Dans ce texte adopté à l’unanimité lundi dernier, les élus font notamment valoir que le registre des armes à feu n’empêchera pas l’importation et l’utilisation d’armes illégales, qu’il tend à « démoniser les armes à feu et les propriétaires honnêtes possédant les permis fédéraux requis » et qu’il risque de connaître des dépassements de coûts comme le défunt registre fédéral.

Le conseiller Bruno Côté soutient que le sondage Web commandé par le groupe pour le contrôle des armes « PolySeSouvient », selon lequel près de 8 Québécois sur 10 seraient en faveur de l’application de la loi, n’a pas été fait de la bonne façon.

Sur quoi se base-t-il pour faire une telle affirmation?

Les élus proposent que Québec investisse les sommes prévues pour le registre dans la lutte contre le marché noir des armes et la maladie mentale afin d’éviter des drames humains. Pourquoi ne pas faire les deux?
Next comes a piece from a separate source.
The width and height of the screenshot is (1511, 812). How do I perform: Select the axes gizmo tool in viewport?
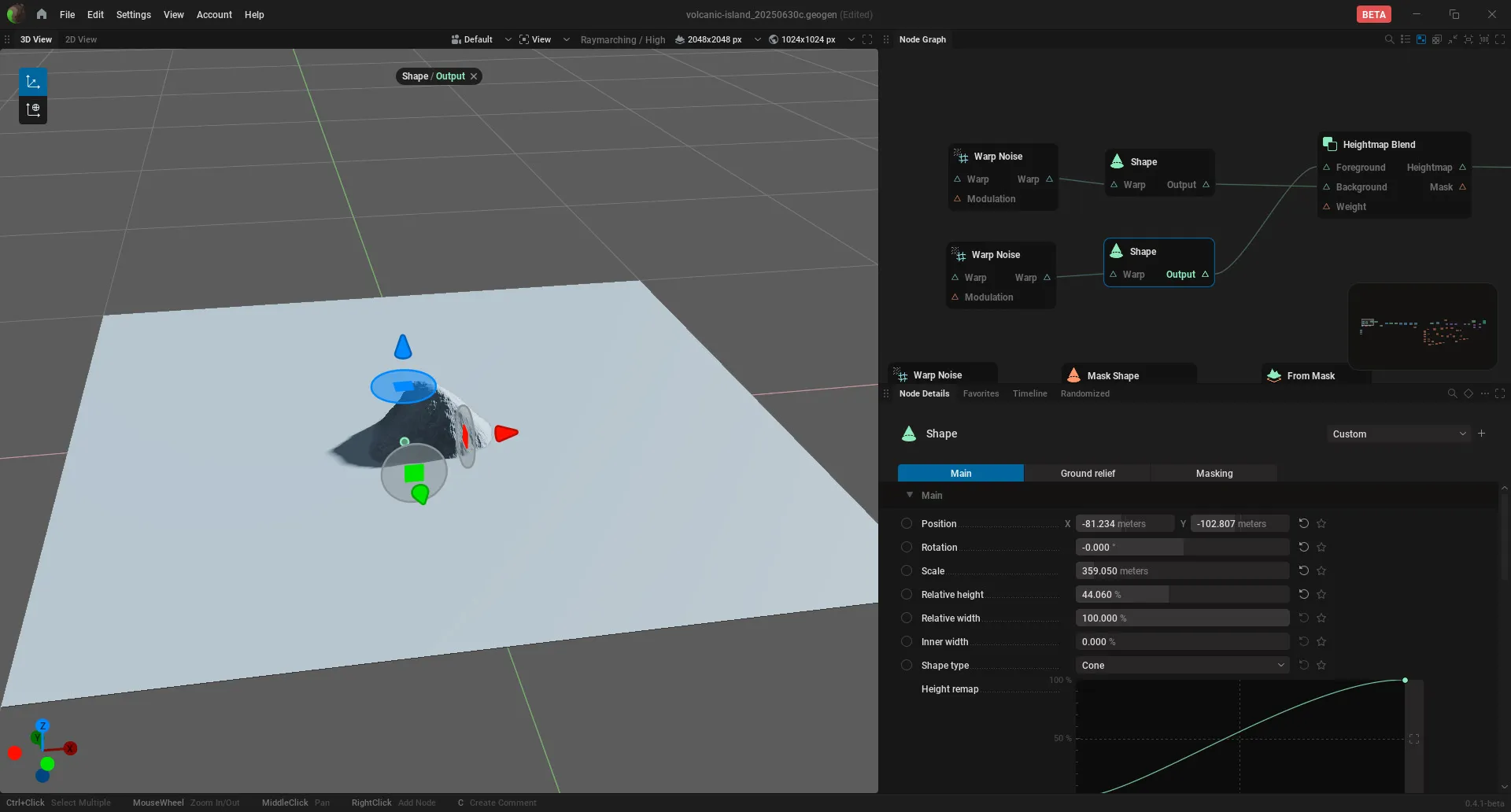click(33, 82)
Toutefois, est-ce le rôle d’une municipalité d’épouser la cause des propriétaires d’armes à feu et de militer contre cette loi?

Le président de la Fédération québécoise des municipalités, Jacques Demers, n’en est pas convaincu et compte soulever la question auprès de son exécutif.

En outre, les élus du canton de Potton peuvent-ils prétendre parler au nom de tous les citoyens de leur municipalité?

N’y a-t-il pas quelque chose d’un peu gênant qu’une municipalité utilise pratiquement les mêmes arguments que le collectif « Tous contre un registre québécois des armes à feu »?

Ce groupe mène depuis des années une campagne contre l’immatriculation des armes à feu et s’est distingué par son manque total de sensibilité et de respect envers les 14 femmes victimes de la tuerie de l’École polytechnique de Montréal, en décembre 1989.

À l’automne 2017, « Tous contre un registre québécois des armes à feu » avait même eu la brillante idée d’organiser une manifestation proarmes sur la Place du 6-décembre-1989 à quelques jours du 28e anniversaire de la tuerie… avant d’abandonner devant la réaction populaire.

L’idée d’un registre québécois des armes à feu de catégorie non restreinte (fusils de chasse, carabines), lancée à la suite de la décision de l’ancien gouvernement Harper de détruire le registre fédéral créé par les libéraux, suscite passablement de division au Québec.

Il est vrai que la loi ne comporte aucune mesure contre l’importation et l’utilisation d’armes illégales, ce que font valoir avec raison les opposants, bien que cette question relève en bonne partie du gouvernement fédéral.

En revanche, le registre donnera aux policiers des informations sur la possession d’armes à feu légales sur le territoire et chez les particuliers lors d’intervention.

Il s’agit d’une question de sécurité publique.

On peut comprendre la résistance des chasseurs respectueux de la loi et qui sont d’honnêtes citoyens, mais en quoi l’obligation d’enregistrer une arme « démonise » son propriétaire?

À quelques jours de la date butoir du 29 janvier pour l’enregistrement des armes à feu, moins de 20 pour cent le sont, selon le ministère de la Sécurité publique, résultat sans doute du boycottage des groupes proarmes.

La pression est forte sur le gouvernement Legault, qui devra avoir le courage d’appliquer les sanctions prévues par la loi aux contrevenants.

Cette loi n’est pas parfaite, mais elle a été adoptée par une écrasante majorité de l’Assemblée nationale en 2016, elle a passé à ce jour le test des tribunaux et les propriétaires d’armes savent depuis des mois qu’ils doivent s’enregistrer.

L’avenir dira si les élus du canton de Potton recueilleront des appuis, mais leur résolution apparaît très mal à propos.